Sahin repeated BioNTech aimed to distribute 1.3 billion doses of its vaccine by the end of 2021 and that 70 percent of the world needed to be vaccinated by next winter to go back to "normal life".

December 26, 2020 / 10:49 PM IST
Reuters

Reuters

BioNTech Chief Executive Ugur Sahin said his company would be open to cooperating with others as it looks to increase production capacity for its COVID-19 vaccine developed with Pfizer and was considering opening an office in Turkey.

Sahin repeated BioNTech aimed to distribute 1.3 billion doses of its vaccine by the end of 2021 and that 70 percent of the world needed to be vaccinated by next winter to go back to "normal life", according to an interview with Turkey's state-run Anadolu news agency.
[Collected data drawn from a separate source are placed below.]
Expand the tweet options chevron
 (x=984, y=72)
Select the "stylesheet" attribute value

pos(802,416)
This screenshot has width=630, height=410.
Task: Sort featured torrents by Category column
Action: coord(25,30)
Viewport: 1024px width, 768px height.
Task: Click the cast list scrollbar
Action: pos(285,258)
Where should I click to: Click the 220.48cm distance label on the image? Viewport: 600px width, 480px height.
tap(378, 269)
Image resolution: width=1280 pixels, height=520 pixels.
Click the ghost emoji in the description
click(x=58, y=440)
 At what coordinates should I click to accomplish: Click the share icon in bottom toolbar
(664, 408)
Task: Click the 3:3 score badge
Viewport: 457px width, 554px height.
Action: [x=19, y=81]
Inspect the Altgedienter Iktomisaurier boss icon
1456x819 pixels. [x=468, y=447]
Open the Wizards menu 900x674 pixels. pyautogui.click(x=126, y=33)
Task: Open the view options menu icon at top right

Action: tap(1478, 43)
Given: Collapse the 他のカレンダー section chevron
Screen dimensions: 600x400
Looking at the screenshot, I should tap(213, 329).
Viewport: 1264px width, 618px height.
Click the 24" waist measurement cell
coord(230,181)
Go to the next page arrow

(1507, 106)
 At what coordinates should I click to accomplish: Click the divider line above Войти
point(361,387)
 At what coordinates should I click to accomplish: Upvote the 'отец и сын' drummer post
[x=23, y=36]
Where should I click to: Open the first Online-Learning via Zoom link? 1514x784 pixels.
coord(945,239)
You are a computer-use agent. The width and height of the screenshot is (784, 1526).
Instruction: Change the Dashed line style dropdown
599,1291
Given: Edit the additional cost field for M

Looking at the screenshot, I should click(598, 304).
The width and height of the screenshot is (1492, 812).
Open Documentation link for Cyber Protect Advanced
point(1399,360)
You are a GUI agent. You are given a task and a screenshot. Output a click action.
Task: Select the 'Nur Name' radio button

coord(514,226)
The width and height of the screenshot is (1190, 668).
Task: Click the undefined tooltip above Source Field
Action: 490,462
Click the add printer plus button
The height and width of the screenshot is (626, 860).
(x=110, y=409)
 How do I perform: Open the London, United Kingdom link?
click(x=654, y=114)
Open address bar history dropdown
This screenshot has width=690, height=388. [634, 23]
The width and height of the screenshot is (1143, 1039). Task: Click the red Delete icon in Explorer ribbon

"We want to produce more than 1 billion doses with Pfizer next year. We need to distribute them to over 80 countries," he was cited as saying. "This is not easy. Vaccines are made in a complex manner. We will start cooperating with other companies again," he added.

"If we can carry out our plans on how to increase capacity, we can disclose it in January or February. I believe we can increase it. We don't have a guaranteed plan yet."

Ankara has agreed to buy 4.5 million doses of the BioNTech and Pfizer vaccine, with an option to procure 30 million more doses later.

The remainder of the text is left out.